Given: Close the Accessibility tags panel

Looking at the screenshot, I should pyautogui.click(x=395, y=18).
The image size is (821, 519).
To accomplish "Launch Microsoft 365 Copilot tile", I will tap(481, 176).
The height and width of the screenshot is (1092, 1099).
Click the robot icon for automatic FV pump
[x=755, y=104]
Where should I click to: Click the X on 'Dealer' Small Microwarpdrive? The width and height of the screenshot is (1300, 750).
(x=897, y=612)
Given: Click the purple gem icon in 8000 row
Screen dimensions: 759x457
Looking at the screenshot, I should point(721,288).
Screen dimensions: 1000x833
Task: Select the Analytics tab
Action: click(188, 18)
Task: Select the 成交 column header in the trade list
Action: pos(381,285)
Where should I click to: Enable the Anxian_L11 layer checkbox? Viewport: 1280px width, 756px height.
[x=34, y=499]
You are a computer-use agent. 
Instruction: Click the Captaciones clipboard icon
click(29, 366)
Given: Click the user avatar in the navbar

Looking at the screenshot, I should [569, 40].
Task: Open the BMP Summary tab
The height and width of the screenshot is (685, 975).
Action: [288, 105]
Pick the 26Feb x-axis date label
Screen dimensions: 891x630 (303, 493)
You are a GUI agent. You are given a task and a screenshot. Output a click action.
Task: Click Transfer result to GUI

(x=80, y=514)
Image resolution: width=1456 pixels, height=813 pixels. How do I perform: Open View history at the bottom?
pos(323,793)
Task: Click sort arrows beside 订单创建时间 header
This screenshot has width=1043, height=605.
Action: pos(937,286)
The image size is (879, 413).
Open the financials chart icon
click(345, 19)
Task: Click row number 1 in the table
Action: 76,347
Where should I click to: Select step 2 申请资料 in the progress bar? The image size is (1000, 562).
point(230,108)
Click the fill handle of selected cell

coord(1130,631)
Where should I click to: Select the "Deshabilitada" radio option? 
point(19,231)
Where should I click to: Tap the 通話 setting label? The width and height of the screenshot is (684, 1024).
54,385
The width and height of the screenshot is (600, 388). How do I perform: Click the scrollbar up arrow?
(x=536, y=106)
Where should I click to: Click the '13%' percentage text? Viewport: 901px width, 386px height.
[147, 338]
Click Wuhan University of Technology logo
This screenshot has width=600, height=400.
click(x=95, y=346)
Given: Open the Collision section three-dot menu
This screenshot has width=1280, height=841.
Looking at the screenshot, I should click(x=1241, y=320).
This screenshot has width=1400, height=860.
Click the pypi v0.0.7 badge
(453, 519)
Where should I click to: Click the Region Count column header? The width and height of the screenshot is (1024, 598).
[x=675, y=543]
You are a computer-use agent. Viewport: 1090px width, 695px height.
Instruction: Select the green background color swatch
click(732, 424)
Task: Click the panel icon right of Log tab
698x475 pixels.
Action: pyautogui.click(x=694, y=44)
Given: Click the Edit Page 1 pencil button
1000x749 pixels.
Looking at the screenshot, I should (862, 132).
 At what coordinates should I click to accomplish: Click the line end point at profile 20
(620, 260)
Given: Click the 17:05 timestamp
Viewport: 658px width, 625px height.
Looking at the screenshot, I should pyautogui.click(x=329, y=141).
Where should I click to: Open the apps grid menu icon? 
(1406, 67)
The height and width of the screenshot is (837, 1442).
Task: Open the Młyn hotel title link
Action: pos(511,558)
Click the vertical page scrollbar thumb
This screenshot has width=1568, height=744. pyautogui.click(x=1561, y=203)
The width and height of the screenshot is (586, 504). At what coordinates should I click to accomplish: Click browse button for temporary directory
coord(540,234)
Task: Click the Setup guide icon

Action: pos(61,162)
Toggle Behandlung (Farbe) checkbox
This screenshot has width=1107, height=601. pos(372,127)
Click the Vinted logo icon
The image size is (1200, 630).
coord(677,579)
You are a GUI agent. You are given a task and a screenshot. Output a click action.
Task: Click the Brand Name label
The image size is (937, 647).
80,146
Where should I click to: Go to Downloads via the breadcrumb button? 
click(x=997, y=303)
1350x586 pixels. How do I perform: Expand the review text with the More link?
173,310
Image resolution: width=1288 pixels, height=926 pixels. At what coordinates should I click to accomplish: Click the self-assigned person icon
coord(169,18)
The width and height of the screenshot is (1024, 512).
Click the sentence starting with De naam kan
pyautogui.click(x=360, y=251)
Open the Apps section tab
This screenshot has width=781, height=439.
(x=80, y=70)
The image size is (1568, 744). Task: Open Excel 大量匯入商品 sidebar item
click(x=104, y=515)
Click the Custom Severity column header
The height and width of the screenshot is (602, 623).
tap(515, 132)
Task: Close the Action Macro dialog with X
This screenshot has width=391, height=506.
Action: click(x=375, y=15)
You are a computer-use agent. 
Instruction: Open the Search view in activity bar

### [TASK DETAILS]
Report the number of lines above that contain the word "section", and only that number.

### [SOLUTION TO THE EXERCISE]
2